Tentatively, bridges are built again between Claire, Jamie and Jenny. Jenny still feels Claire will never tell her the whole story but Claire reassures her that she loves Jamie deeply and that she “never forgot him. Or any of you.” It’s a gorgeously played scene, culminating with Jenny’s heartfelt view that Claire was as a sister to her. Claire simply asks for a second chance to be that person again. Meanwhile, Ned Gowan, the legal adviser to Clan MacKenzie, returns to negotiate the tricky situation with the two Mrs. Frasers. Jamie rejects punishing Laoghaire with a court summons for possessing a firearm and possible transportation to the Colonies, for the sake of her daughters. She is “amenable to alimony” according to Ned and, to pay the outrageous sum she demands, Jamie decides to recover the hidden treasure on Silkie Island, trade it for sterling in France and fulfill his obligation.

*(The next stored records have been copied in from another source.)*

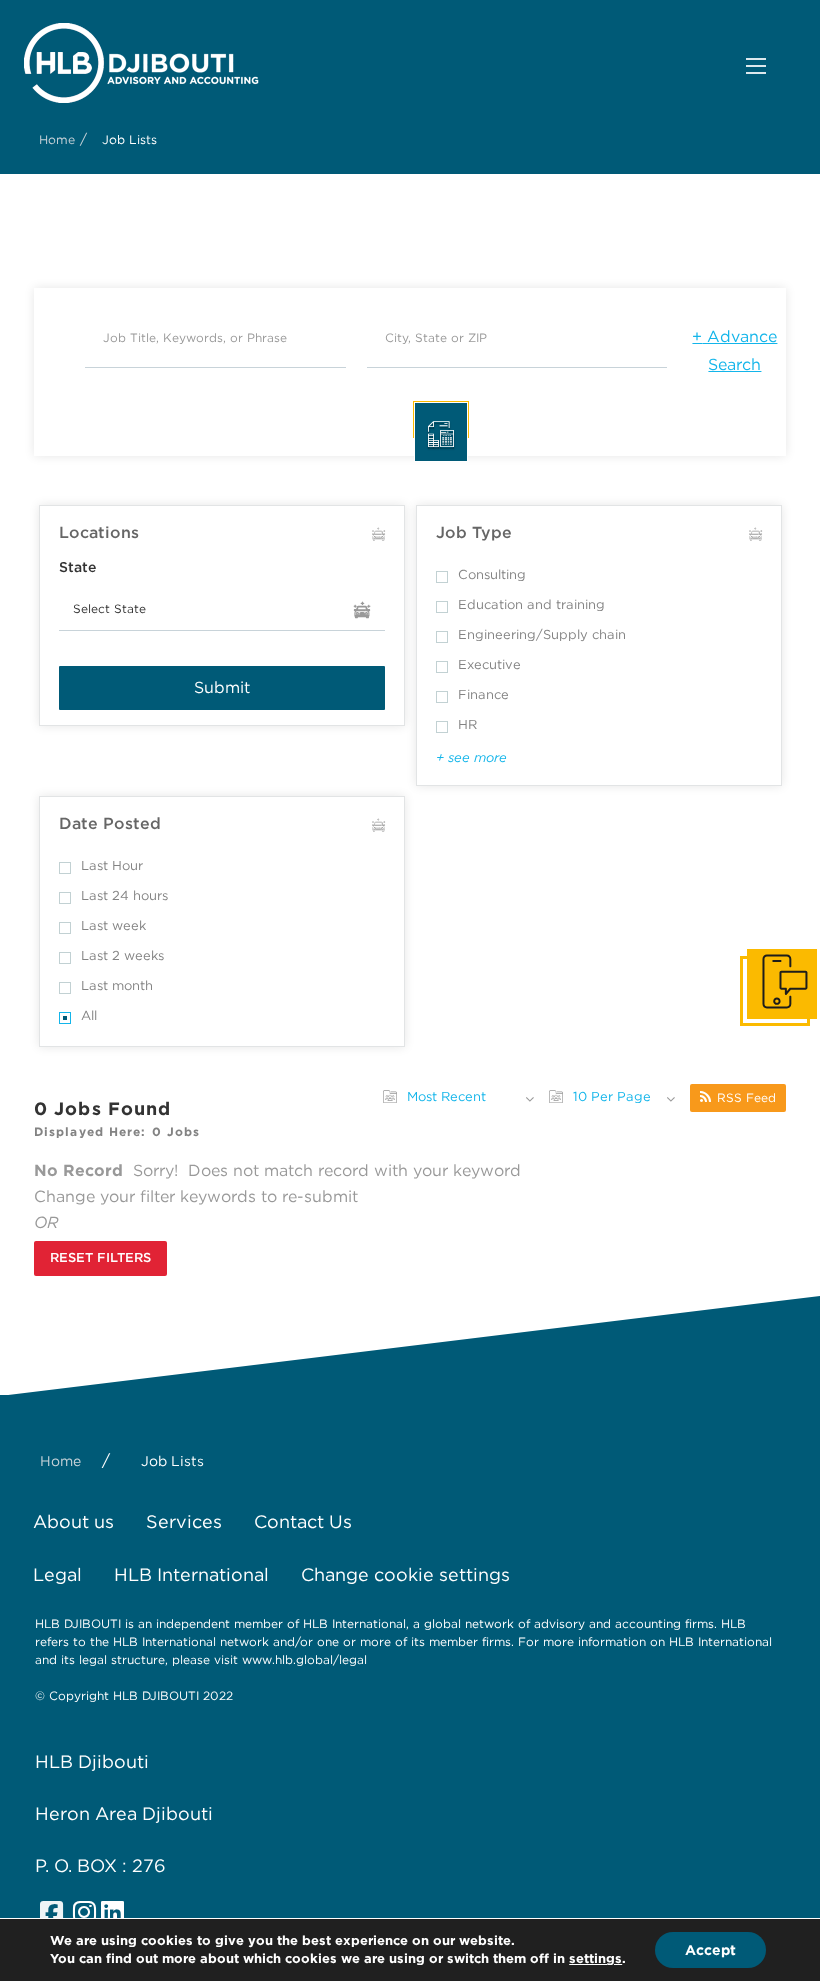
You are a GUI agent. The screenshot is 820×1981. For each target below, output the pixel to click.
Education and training (531, 604)
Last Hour (112, 865)
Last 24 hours (124, 895)
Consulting (492, 574)
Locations (99, 532)
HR (467, 724)
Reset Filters (100, 1257)
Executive (489, 664)
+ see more (471, 757)
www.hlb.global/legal (304, 1659)
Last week (113, 925)
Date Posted (110, 823)
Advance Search (734, 350)
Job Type (474, 532)
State (77, 567)
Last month (117, 985)
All (89, 1015)
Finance (483, 694)
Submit (222, 687)
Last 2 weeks (122, 955)
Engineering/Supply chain (542, 634)
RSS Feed (746, 1097)
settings (595, 1958)
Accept (710, 1950)
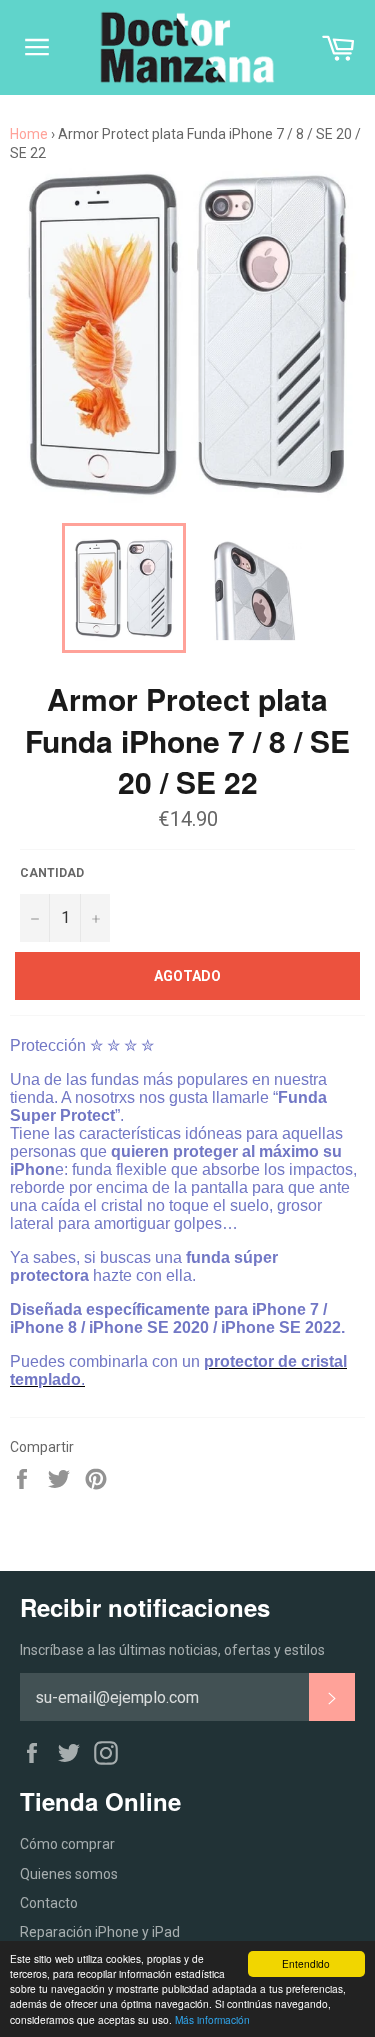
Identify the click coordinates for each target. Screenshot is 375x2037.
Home (29, 134)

The upshot to this more confident episode, only marred by the two main characters insisting on baring their souls umpteen times, is that, because Jamie’s in no fit state to swim across to the island, it’s young Ian who volunteers for the duty. Jamie also agrees to take Ian to France with him, promising to take better care of him this time. “You can trust us,” Jamie reassures Jenny. You can see what’s coming, can’t you.

While Jamie and Claire continue to rake through the embers of their troubled reunion, Ian’s reckless swim to the island is rewarded, not by being “carried away to the New World” with the treacherous currents but rather in accompanying the sailors from a ship that appears on the headland. Ian and the treasure go sailing away to goodness knows where as Jamie and Claire look on, utterly powerless. The Frasers are in trouble. Again.